**Exercício**.
Dê continuidade à reportagem sobre o estudo do Instituto Sou da Paz a respeito das armas apreendidas com criminosos, começando logo após a última frase apresentada.

Estudo do Instituto Sou da Paz, que constata efeitos da política de flexibilização do acesso a armas do governo Bolsonaro, foi realizado entre 2017 e 2022
O Globo – Depois da política de flexibilização de acesso a armas e munições do governo Bolsonaro, o arsenal de criminosos se tornou mais moderno e potente, segundo um levantamento do Instituto Sou da Paz divulgado ontem. Entre 2017 e 2022, a participação dos fuzis entre as armas apreendidas saltou 50% em São Paulo e 16% no Rio de Janeiro. A proporção de pistolas, também autorizada para civis pelo presidente, aumentou 31% em São Paulo e 32% no Rio.
O pesquisador Bruno Langeani, gerente do Sou da Paz, explica que os dois estados, juntos, somam 17% das apreensões de armas de fogo no país, além de serem locais de origem de facções com expressão nacional e internacional. Para Langeani, as mudanças na lei resultaram não só em uma facilitação para civis de acesso a armas antes restritas e de uso controlado, mas em uma mudança rápida do perfil do arsenal nas mãos desses criminosos.
— É uma mudança para pior, de armas mais rudimentares para armas mais perigosas. Se formos olhar o histórico, é natural da atividade criminosa buscar melhores armas. Mas o que vemos é o governo facilitando essa modernização — lamentou.
As consequências de um crime com uma pistola semiautomática são muito mais graves do que a de outro envolvendo um revólver calibre 38, lembra o gerente do instituto. As chances de morte são maiores e esse tipo de arma leva a mais vítimas de balas perdidas, porque tem maior alcance. Além disso, são exemplares que disparam mais rápido e carregam mais munição ao mesmo tempo.

**Entradas fornecidas**.

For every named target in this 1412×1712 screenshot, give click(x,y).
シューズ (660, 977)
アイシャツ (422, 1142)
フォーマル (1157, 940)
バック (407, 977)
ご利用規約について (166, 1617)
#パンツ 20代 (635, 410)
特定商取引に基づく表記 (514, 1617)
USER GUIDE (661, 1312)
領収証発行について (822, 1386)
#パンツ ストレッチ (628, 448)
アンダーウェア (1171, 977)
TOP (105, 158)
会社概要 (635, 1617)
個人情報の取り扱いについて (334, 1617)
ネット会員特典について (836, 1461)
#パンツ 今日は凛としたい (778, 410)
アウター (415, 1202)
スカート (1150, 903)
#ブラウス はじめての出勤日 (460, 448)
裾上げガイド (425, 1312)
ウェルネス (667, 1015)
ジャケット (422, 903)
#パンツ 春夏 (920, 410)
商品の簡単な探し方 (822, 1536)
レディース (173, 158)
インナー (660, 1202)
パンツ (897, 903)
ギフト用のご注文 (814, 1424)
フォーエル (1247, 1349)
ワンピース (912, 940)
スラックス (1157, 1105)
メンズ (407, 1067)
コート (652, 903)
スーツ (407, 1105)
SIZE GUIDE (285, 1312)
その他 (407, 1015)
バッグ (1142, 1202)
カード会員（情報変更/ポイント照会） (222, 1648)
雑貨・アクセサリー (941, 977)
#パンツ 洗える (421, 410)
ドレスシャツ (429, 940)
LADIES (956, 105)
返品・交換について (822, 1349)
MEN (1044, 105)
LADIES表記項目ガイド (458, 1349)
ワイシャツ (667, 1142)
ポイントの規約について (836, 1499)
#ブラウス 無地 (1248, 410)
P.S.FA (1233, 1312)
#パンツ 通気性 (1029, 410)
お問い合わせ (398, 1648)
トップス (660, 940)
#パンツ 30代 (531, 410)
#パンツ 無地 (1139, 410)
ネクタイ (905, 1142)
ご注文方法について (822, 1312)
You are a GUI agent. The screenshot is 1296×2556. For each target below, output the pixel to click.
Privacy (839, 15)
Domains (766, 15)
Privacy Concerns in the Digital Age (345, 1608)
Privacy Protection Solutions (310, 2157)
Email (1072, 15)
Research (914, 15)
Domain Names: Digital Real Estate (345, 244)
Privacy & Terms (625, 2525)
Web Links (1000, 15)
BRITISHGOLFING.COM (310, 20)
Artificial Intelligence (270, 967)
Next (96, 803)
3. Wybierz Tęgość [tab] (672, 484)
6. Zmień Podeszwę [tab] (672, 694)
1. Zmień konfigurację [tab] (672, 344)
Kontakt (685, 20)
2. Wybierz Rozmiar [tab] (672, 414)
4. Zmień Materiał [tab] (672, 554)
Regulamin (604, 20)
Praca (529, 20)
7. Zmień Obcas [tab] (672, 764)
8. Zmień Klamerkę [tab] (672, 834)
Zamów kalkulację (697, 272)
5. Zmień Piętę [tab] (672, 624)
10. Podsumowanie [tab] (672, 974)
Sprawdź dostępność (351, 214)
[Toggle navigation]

**Resposta**.
— Um bandido trocando tiro com revólver 38 precisa parar depois de seis tiros, abrir o tambor e trocar a munição manualmente. No caso da pistola, com um aperto de botão, ele joga fora o carregador vazio, coloca um novo, com 15 munições, e continua dando tiro na polícia — detalhou Langeani.
O acesso a armas mais potentes por civis foi facilitado a partir de 2017, na gestão Michel Temer, e principalmente no governo Bolsonaro. No governo Temer, o Exército liberou o chamado “porte de trânsito” para atiradores esportivos, que permitiu à categoria levar uma arma curta carregada e pronta para o uso em seus deslocamentos para competições e treinamentos. Na prática, a mudança marcou o início de uma corrida para obter a licença de atirador.
Na gestão Bolsonaro, foram mais de 40 medidas para facilitar a compra, o porte e a ampliação de tipos de armas, calibres e acessórios disponíveis para civis, assim como aumento dos limites de arsenal. As alterações aumentaram em quatro vezes a potência das armas liberadas para civis.
— O caso do Roberto Jefferson é muito emblemático para mostrar a consequência disso. Ele estava com um fuzil enquanto os policiais estavam com pistola de 14 munições. Os policiais estavam em desvantagem tática muito forte — afirmou o pesquisador, em referência ao ex-deputado que usou granadas e rajadas de fuzil para resistir à prisão no domingo, em Levy Gasparian, no interior do Rio.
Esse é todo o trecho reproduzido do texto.